In general, a conventional communication system supports a limited number of connections, which are also easy to achieve. However, with development of communication technology, in addition to supporting conventional communication, a mobile communication system also has to support device to device (D2D) communication, machine to machine (M2M) communication, machine type communication (MTC), vehicle to vehicle (V2V) communication, or vehicle to everything (V2X) communication, etc., for example. Embodiments of the disclosure may also apply to these communication systems.
In an example, a communication system in embodiments of the disclosure apply to a carrier aggregation (CA) scene, a dual connectivity (DC) scene, as well as a standalone (SA) networking scene.
In an example, a communication system in embodiments of the disclosure apply to an unlicensed spectrum. An unlicensed spectrum may also be deemed as a shared spectrum. Alternatively, a communication system in embodiments of the disclosure may also apply to a licensed spectrum. A licensed spectrum may also be deemed as an unshared spectrum.
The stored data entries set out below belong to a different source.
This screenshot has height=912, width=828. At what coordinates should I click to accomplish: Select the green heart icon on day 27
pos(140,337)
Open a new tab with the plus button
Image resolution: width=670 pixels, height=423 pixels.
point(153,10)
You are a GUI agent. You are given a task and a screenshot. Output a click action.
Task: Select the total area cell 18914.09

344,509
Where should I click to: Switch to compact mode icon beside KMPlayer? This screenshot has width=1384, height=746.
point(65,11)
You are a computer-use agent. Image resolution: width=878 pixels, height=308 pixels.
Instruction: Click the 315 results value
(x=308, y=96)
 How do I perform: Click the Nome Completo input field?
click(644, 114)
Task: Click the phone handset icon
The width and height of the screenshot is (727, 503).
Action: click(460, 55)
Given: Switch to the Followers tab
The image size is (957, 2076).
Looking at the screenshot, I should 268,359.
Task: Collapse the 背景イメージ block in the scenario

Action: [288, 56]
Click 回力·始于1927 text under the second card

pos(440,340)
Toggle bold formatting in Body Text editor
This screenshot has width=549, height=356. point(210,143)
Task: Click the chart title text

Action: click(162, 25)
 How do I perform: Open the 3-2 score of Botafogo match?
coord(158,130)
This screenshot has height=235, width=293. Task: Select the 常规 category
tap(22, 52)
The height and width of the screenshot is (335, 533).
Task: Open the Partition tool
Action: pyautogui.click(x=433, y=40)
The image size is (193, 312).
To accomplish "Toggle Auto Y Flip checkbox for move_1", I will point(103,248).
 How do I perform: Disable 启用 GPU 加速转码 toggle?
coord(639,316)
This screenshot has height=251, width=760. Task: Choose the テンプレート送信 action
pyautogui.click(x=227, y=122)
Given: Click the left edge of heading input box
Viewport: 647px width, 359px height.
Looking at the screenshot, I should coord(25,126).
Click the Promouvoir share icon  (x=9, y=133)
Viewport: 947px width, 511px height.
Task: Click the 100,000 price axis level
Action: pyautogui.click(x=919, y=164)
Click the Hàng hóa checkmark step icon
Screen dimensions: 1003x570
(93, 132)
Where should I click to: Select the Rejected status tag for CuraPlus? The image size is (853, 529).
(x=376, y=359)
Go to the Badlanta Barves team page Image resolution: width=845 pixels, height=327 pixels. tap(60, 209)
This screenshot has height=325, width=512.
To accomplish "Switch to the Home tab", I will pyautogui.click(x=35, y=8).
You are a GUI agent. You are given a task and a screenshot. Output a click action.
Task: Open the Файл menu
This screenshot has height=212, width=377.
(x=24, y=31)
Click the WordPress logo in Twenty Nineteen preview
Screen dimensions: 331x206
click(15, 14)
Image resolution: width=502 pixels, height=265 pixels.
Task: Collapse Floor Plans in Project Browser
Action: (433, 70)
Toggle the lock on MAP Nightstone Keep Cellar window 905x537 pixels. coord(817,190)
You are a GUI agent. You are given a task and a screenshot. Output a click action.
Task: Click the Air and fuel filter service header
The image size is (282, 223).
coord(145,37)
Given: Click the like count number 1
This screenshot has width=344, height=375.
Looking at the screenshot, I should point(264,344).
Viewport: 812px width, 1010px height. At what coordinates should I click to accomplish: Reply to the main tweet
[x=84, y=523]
Embodiments of the disclosure describe each embodiment with reference to a network device as well as a terminal. A terminal may also be referred to as a user equipment (UE), an access terminal, a user unit, a user station, a mobile station, a remote station, a remote terminal, a mobile device, a user terminal, a terminal device, a wireless communication device, a user agent, or a user apparatus, etc.
A terminal may be a station (ST) in WLAN, and may be a cell phone, a cordless phone, a session initiation protocol (SIP) phone, a wireless local loop (WLL) station, a personal digital assistant (PDA) device, a handheld device capable of radio communication, a computing device, or another processing device connected to a radio modem, an onboard device, a wearable device, a terminal device in a next-generation communication system such as a NR network, or a terminal device in a future evolved public land mobile network (PLMN), etc.
In embodiments of the disclosure, a terminal may be deployed on land, such as indoor or outdoor, handheld, wearable, or onboard; on water (such as a ship, etc.); and may also be airborne such as onboard an aircraft, a balloon, a satellite, etc.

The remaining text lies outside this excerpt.